Fig. 7: 3D graphs of κ vs.
figure 7

T and x for each of the nitrate systems plotted next to the fitted curve of Eq. (10). a ammonium nitrate (b) lithium nitrate (c) nitric acid (d) calcium nitrate.

Conclusions

In this work, we have studied the ionic conductivity of nitrate-salts/H2O aqueous solutions over wide concentration and temperature ranges and correlated the observed trends to their respective liquid-solid phase diagrams. We showed that the structure of the electrolyte solutions can be connected to the binary phase diagram in many ways: First, the xmax in the conductivity vs. molar fraction plot coincides with the near eutectic composition. Second, the heterogeneous structure of the solid in the phase diagram persists in the liquid. This implies that upon increasing the concentration of the salt in the electrolyte solution, a transition in solution structure from molten eutectic-in water domain to molten eutectic-in molten solvate or molten eutectic-in-molten salt domains takes place. The activation energy was calculated from the Arrhenius equations and showed a minimum around xmax and increased significantly thereafter. This was interpreted as the cause of the maxima in the conductivity isotherms and explained by the higher number of the ion-ion interactions at the expense of solvent-solvent and ion-solvent interactions and possibly changes in free volume. We also proposed a semiempirical model to correlate conductivity with molar fraction and temperature; κ = f (x, T) and verified its accuracy vs. a wide concentration and temperature ranges. When compared to other conductivity models reported in the literature, ours proved to be of acceptable accuracy with fewer parameters; two vs. at least four reported by others.

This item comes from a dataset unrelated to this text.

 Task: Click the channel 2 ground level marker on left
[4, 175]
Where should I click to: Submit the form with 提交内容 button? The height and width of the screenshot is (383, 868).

While our model may not achieve the same level of accuracy as more complex models with R2 values above 99%, it still provides a reasonable approximation with R2 values consistently above 95%. In many practical applications, this level of accuracy may be sufficient, particularly when considering the trade-offs in terms of simplicity, computational efficiency, and reduced overfitting risk.

Experimental

The ionic conductivity data of NH4NO3, HNO3, Ca (NO3)2 solutions were obtained from Wahab et al.24, Spencer et al.25 and Angel et al.3, respectively. NH4NO3 data was obtained in S m–1 through the digitization of the plots using Automeris software and converted to mS cm–1. HNO3 data was directly taken from tables and required no digitization or conversion. For Ca (NO3)2, Data was digitized and converted from equivalent conductance units (Ω–1 cm–1 eq–1) into mS cm–1 data points. In our search for LiNO3 data, we found conductivity plots reported by Li et al.26 that exhibited two peaks in conductivity at different molar fractions, specifically x = 0.11 and x = 0.19. In this set of data specifically the second peak in the conductivity isotherm does not correlate to the phase diagram given that it is at a molar fraction between a eutectic point and solvate forming at x = 0.25. We hypothesize that a drop in conductivity must occur after the first peak. For this reason, we decided to run our own experiment to obtain LiNO3 conductivity vs.. x and T data. LiNO3 electrolyte solutions were prepared by dissolving known amounts of LiNO3 salt (Aldrich) in de-ionized water, represented in salt to solvent molar fractions (x), and left to equilibrate overnight. Ionic conductivity measurements were carried out using conductivity meter RL060C from Thermo Scientific equipped with a water bath to control the temperature between 20 and 80 °C. The estimated error in measurement is ±1%. The variation between our data and Li et al data is presented in Fig. 8. The phase diagrams were obtained by direct digitization from literature3,27,28,29,30.

Fig. 8: LiNO3 conductivity vs. molar fraction data.
figure 8

comparison of our LiNO3 conductivity data with Li et al. data26.